▶ _YOUR ASSIGNMENT_
Every line from the beginning of the records below up to the one holding "Select the Design case mode" should be quoted exactly; leave out the rest.

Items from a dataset
Start of Block

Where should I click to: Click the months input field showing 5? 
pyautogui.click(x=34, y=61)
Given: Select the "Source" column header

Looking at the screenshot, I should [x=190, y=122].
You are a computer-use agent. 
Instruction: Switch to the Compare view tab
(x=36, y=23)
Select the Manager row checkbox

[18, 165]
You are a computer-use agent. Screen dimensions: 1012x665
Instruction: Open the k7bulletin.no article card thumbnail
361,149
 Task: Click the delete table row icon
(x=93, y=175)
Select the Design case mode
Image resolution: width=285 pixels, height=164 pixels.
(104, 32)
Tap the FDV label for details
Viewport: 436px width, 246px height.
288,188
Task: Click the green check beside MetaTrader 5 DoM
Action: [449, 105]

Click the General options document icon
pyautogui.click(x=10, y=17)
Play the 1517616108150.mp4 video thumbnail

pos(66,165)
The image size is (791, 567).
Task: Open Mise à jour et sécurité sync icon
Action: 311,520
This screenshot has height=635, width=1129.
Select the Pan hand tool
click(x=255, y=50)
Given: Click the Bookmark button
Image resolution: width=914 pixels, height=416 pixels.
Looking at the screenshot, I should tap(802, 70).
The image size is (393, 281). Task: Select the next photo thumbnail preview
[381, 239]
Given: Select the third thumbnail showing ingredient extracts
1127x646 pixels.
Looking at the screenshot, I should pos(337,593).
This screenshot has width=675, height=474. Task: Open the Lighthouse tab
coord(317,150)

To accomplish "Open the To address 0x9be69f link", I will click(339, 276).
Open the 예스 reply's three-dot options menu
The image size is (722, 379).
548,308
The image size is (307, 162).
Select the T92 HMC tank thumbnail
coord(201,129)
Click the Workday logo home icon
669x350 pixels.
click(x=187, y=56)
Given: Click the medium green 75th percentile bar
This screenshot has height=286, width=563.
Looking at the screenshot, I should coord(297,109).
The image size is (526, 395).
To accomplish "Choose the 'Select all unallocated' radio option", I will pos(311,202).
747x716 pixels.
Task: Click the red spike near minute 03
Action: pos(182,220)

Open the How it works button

End of Block

▶ _ANSWER FOR THIS EXERCISE_
Where should I click to: Click the months input field showing 5? 
pyautogui.click(x=34, y=61)
Given: Select the "Source" column header

Looking at the screenshot, I should [x=190, y=122].
You are a computer-use agent. 
Instruction: Switch to the Compare view tab
(x=36, y=23)
Select the Manager row checkbox

[18, 165]
You are a computer-use agent. Screen dimensions: 1012x665
Instruction: Open the k7bulletin.no article card thumbnail
361,149
 Task: Click the delete table row icon
(x=93, y=175)
Select the Design case mode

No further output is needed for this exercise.